The artist concerned can prohibit “a distortion or other impairment of his work which is likely to endanger his legitimate intellectual or personal interests in the work”. Thus § 14 of the Copyright Act (UrhG).

However, the Federal Court of Justice handed down a landmark decision in a different case on 21 February 2019. The BGH found that a complete destruction of a work constituted an “other impairment” within the meaning of Section 14 UrhG. The balancing of interests showed that the artists’ interest in preserving the work had to take second place to the owner’s interest in being able to rebuild and renovate his building.

Another problem is the fact that the Spree plots there are among the most sought-after building plots in Berlin. That is why a lot of segments of the former Hinterland wall have already been removed. The district of Friedrichshain-Kreuzberg has neither the financial means nor the professional skills to find a permanent solution. Thirty years ago, no one thought about what decades of environmental exposure to spray paint would do to concrete. No artist could have seriously expected his work to last there.

The Berlin Lottery Foundation had provided one million euros for the restoration. One point of contention for the artists was the flat fee of 3000 euros for the reconstruction of their own works. More than half of the lottery money disappeared into other pockets.

In October 2008, the reconstruction of the East Side Gallery began. A total of 2.2 million euros was made available for this. The overall project manager was the Gesellschaft der behutsamen Stadterneuerung mbH. The remaining works were given a protective coating against graffiti.

“Cautious” was unintentional irony. According to the society, the steel reinforcements had to be exposed to free them from corrosion. This process required the full removal (and thus destruction) of much of the imagery. The resulting holes were filled with a special concrete, filled and primed. The artists of the works were invited to Berlin to paint their picture a second time on the Wall. 87 artists accepted the invitation. “The Masks” by Vyatcheslav Shlyakhov was the first painting to be presented in March 2009. The reopening of the renovated gallery took place on 6 November 2009. Empty spaces showed where artists refused to collaborate on copies of the 1990 works.

Their commercial attitude was demonstrated by some artists’ complaints that over the years only others had profited with print publications. Jim Avignon destroyed his own work with the inscription “Moneymachine” in October 2013. The artists’ initiative criticised the action and considered criminal action against Avignon. The monument protection authority considered imposing a fine.

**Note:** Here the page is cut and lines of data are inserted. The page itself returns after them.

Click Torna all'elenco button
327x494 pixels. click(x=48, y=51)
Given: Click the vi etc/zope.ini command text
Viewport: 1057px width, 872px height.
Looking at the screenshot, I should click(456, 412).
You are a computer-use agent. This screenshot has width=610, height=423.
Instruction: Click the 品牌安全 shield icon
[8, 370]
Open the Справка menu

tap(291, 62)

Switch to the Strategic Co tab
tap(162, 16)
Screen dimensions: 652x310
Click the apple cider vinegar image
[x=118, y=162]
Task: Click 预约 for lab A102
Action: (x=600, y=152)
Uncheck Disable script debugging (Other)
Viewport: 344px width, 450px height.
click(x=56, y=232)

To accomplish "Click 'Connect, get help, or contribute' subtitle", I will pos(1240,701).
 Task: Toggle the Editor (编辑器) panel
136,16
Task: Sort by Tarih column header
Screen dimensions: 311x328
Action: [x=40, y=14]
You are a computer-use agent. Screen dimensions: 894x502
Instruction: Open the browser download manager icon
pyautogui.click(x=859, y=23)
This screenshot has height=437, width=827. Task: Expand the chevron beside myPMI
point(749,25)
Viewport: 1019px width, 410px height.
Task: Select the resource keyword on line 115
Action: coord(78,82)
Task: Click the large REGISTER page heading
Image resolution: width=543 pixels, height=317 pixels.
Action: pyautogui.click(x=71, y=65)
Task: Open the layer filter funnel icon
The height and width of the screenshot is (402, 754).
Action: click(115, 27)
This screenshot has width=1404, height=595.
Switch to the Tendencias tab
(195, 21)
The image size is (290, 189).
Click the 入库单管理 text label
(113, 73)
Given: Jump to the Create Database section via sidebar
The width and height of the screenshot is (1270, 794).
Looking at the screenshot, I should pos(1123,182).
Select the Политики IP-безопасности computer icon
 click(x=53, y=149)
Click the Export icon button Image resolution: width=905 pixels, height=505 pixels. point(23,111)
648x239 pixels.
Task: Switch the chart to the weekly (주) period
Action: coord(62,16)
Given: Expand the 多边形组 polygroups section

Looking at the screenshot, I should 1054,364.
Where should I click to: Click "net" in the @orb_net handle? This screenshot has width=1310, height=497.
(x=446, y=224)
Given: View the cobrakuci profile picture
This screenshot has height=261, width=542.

The work of the artists Margret Hunter and Peter Russel is to be protected as the last largely original work of art with glass

For many old West Berliners, the wrangling over the East Side Gallery is a perversion of the original wall art that was not commercial and was never meant to last forever. It was an expression of the will to be free, a constant finger in the face of those guarding the murderous border. It was the combination of danger and the desire to be known in the scene that magically attracted people. Thierry Noir and Keith Haring were among the most famous. Noir’s work “Homage to the Young Generation” was created on the East Side Gallery as just that, an artistic greeting to the new generation.

The real wall art from before 1989, on the side of the wall facing the West, is largely lost. Demolition and the many “Wall Woodpeckers” have destroyed most of it.

At Potsdamer Platz there is still a small piece of Wall that was painted by artists.

The rest of the Wall on Bernauer Strasse is preserved in its original 1979 GDR form. Fresh attempts at painting are quickly removed.

In the Mauerpark on Bernauer Strasse there is a wall that is still being constantly altered by graffiti sprayers in the original form of the wall art.

Most of the true wall artists before 1989 documented their work photographically. For many, only these pictures were the real work of art. A graffiti cover would have been a perverse idea for them. Their works lived from transience.